Given an ordered sequence $S_n = s_1, s_2, ..., s_n$ we define its cost as the sum of absolute deviations from any median: $$ cost(S_n) = \sum_{i=1}^{n} \left| s_i - median(S_n) \right|\text{, where } median(S_n) = s_{\left\lceil \frac{n}{2}\right \rceil} \text{ or } s_{\left\lceil \frac{n+1}{2}\right \rceil}. $$
By adding or removing an arbitrary value from $S_n$, how can the new cost be expressed based on $cost(S_n)$, the previous median and the arbitrary value ?
I've tried to deduce a recurrence relation by using the cost definition from above, and splitting into cases based on the relation between $x$ and the median, however my results are incorrect:
- adding a new value $x$, resulting in the sequence $S_{n+1}$: $$ cost(S_{n+1}) = cost(S_n) + \left| x - median(S_{n+1}) \right| + median(S_n) - median(S_{n+1})$$
- removing an existing value $x$, resulting in the sequence $S_{n-1}$: $$ cost(S_{n-1}) = cost(S_n) - \left| x - median(S_{n}) \right| + median(S_n) - median(S_{n-1})$$
Is there a simpler way to deduce this?
Let $S_n = (s_1,\ldots,s_n)$ with $s_1 \le \ldots \le s_n$,
If $n$ is even, set $n=2p$. Then the cost of $S_n$ equals $\displaystyle \sum_{i=1}^{2p}|s_i-s|$ for any $s \in [s_p,s_{p+1}]$. Adding the new value will give a unique median, namely $s_p$, $x$, or $s_{p+1}$ according that $x \le s_p$, $x \in [s_p,s_{p+1}]$, or $x \ge s_{p+1}$. As a result, the increment of the cost is the distance of $x$ to $[s_p,s_{p+1}]$.
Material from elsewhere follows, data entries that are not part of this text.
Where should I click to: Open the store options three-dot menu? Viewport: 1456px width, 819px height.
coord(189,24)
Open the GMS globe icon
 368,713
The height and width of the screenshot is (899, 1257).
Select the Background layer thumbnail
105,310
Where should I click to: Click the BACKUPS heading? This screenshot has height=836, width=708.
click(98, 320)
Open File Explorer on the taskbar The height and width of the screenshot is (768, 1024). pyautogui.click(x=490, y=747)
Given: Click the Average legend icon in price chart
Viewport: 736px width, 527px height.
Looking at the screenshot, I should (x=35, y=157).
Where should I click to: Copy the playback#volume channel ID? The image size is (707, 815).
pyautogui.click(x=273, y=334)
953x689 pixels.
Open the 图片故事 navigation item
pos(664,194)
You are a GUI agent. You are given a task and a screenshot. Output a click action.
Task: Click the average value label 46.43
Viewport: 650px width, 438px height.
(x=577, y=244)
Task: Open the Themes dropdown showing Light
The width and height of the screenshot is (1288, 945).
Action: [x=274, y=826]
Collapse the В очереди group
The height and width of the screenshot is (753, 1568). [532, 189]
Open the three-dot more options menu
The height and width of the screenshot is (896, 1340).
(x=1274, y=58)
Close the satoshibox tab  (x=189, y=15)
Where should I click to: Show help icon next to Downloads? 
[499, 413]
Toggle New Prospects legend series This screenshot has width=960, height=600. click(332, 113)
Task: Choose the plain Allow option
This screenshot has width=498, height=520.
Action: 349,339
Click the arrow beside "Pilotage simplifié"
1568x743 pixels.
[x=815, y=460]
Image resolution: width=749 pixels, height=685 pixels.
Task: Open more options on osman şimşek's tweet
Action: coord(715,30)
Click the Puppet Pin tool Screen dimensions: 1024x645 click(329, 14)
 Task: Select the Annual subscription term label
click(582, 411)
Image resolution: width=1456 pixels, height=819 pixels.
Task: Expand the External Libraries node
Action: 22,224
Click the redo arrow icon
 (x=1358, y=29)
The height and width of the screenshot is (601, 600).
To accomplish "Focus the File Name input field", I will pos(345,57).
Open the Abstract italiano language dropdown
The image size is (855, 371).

If $n$ is even, set $n=2p-1$. Then the unique median of $S_n$ is $s_p$, and $s_p$ will still be a median once the value $x$ is added. As a result, the increment of the cost is $|x-s_p|$.
If $n=2p$, the increment of the cost is $-|x-s|$, where $s$ is the unique median after removing $x$, namely $s=s_p$ if $x \le s_{p-1}$ and $s=s_{p-1}$ if $x \ge s_p$. In both cases, the increment is minus the maximum of the the distances from $x$ to $s_{p-1}$ and $s_p$.
If $n=2p+1$, then $s_{p+1}$ is still a median after removing $x$, so the increment is $-|x-s_{p+1}|$.